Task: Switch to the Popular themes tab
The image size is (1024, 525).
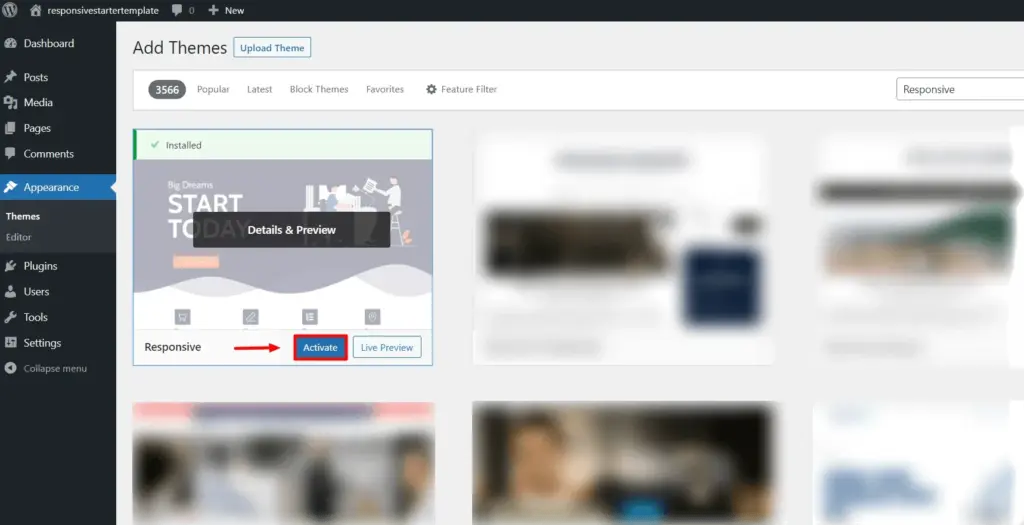Action: point(213,90)
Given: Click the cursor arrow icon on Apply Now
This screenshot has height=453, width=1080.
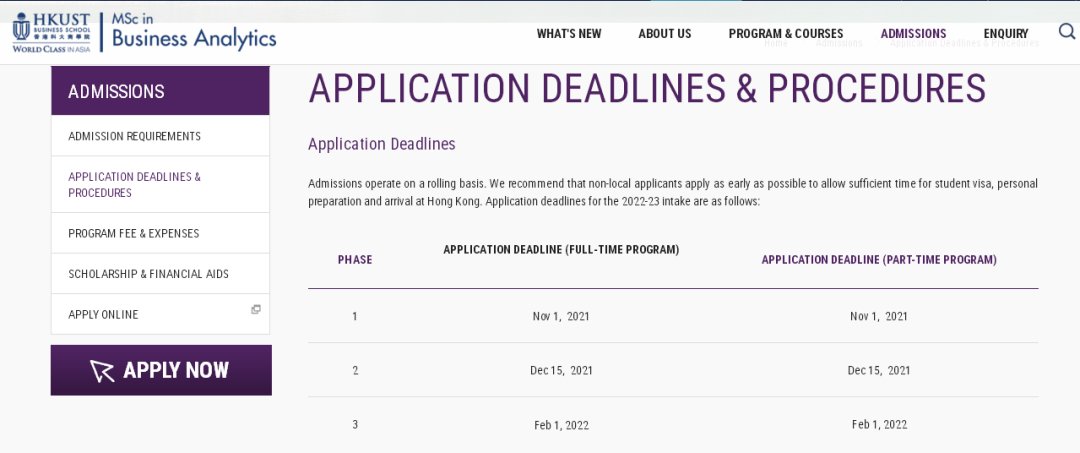Looking at the screenshot, I should coord(102,371).
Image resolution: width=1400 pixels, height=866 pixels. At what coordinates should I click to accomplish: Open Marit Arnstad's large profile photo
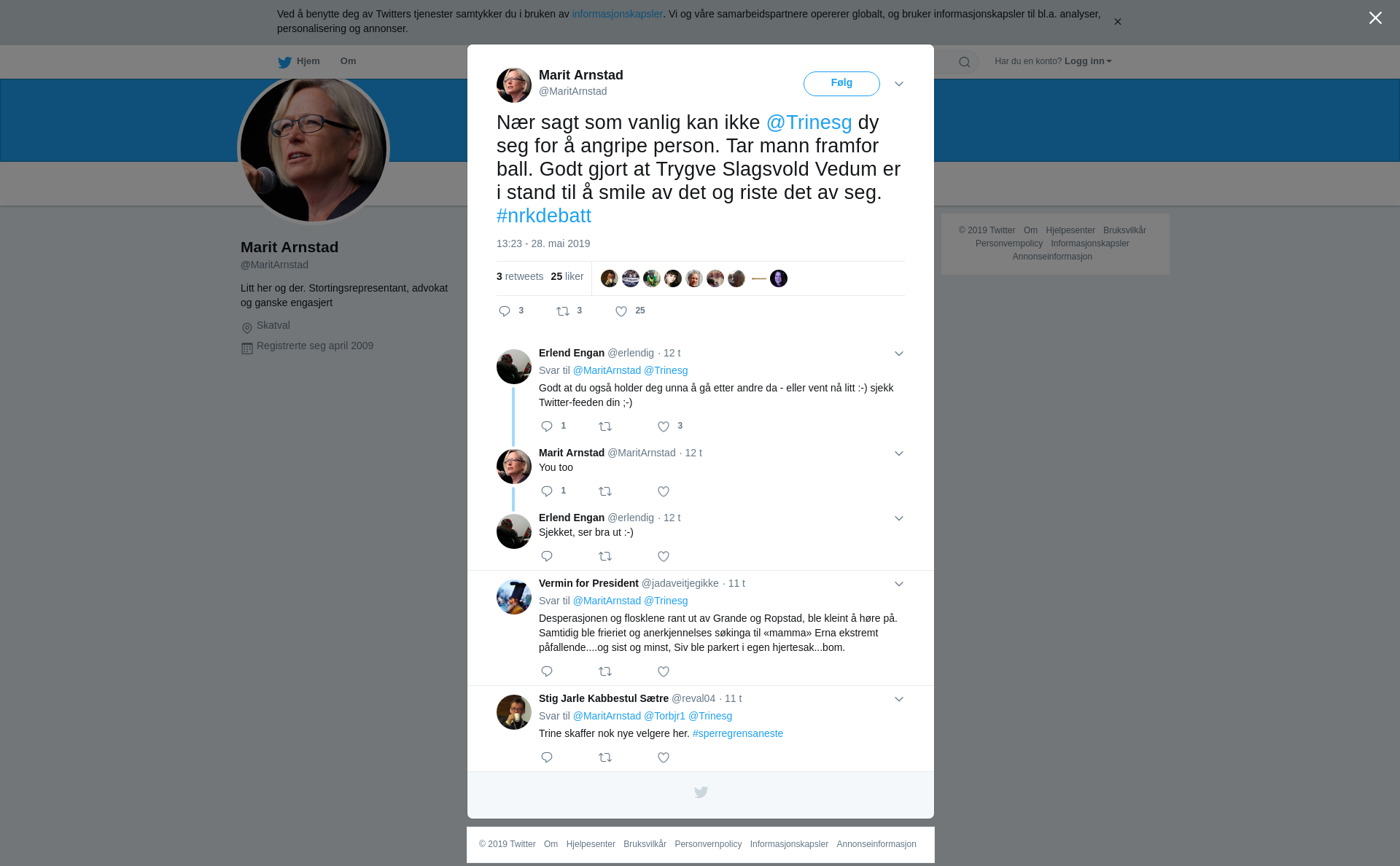tap(314, 149)
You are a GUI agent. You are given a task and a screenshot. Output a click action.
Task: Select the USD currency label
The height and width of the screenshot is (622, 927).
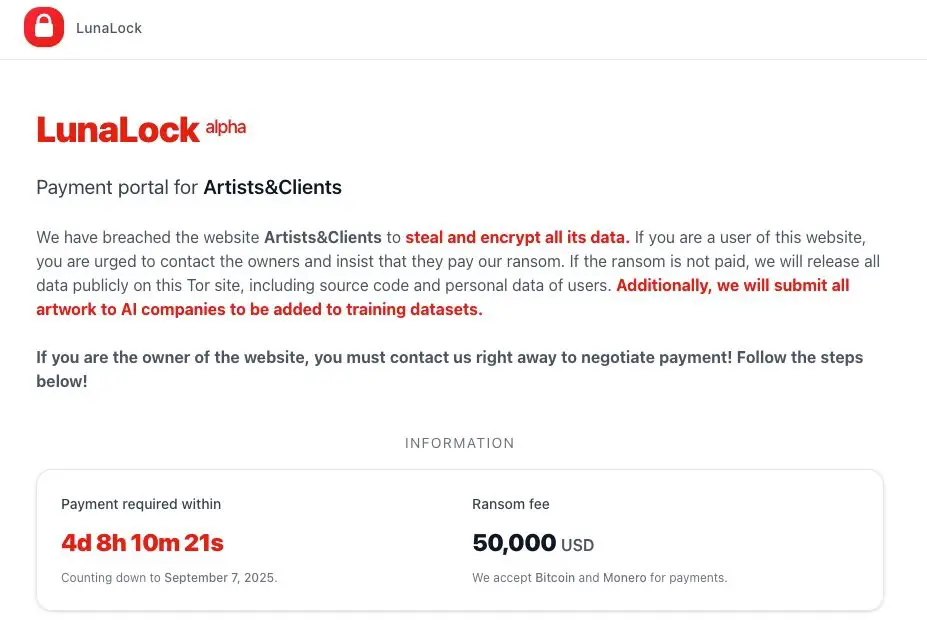tap(578, 545)
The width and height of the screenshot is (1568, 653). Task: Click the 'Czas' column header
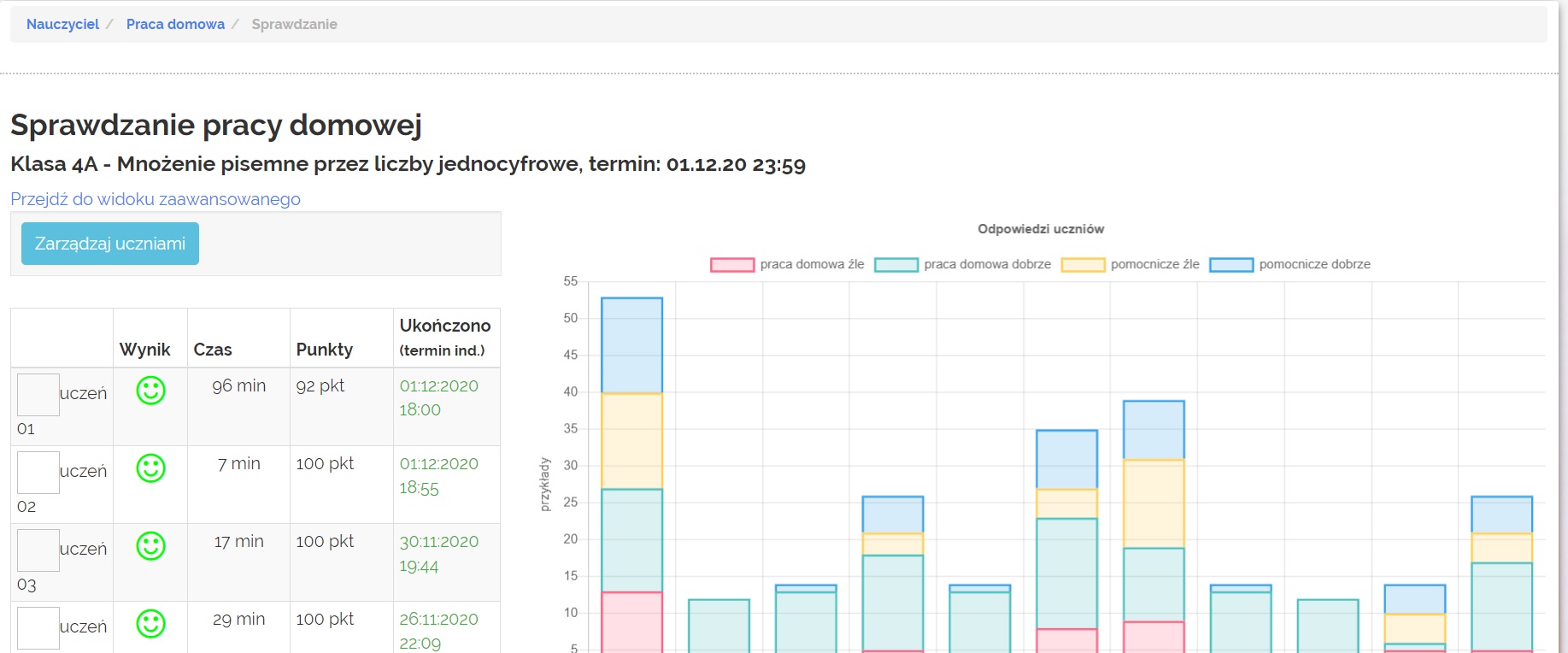tap(213, 350)
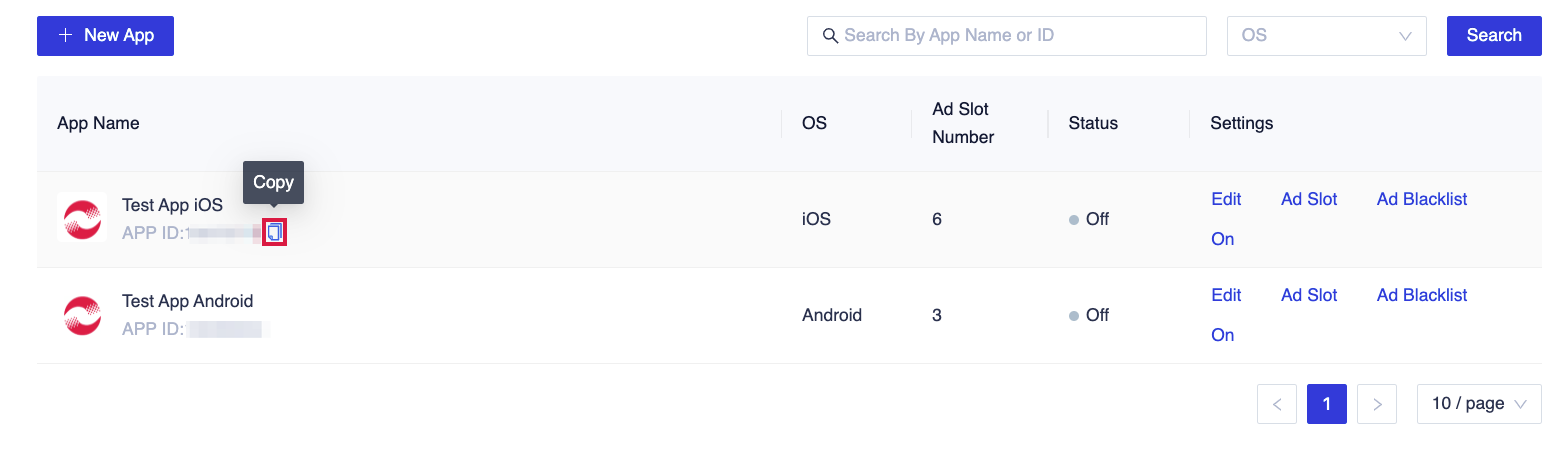Select page 1 in pagination
The height and width of the screenshot is (457, 1551).
click(1327, 404)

• • • •

Task. I would like the exact lines from the data above, starting with the one that holds "The image size is (1024, 525)." and going on through the one that holds "Task: Select the USD currency label", without the pictures.

Response.
The image size is (1024, 525).
Action: point(213,90)
Given: Click the cursor arrow icon on Apply Now
This screenshot has height=453, width=1080.
Looking at the screenshot, I should coord(102,371).
Image resolution: width=1400 pixels, height=866 pixels. At what coordinates should I click to accomplish: Open Marit Arnstad's large profile photo
tap(314, 149)
You are a GUI agent. You are given a task and a screenshot. Output a click action.
Task: Select the USD currency label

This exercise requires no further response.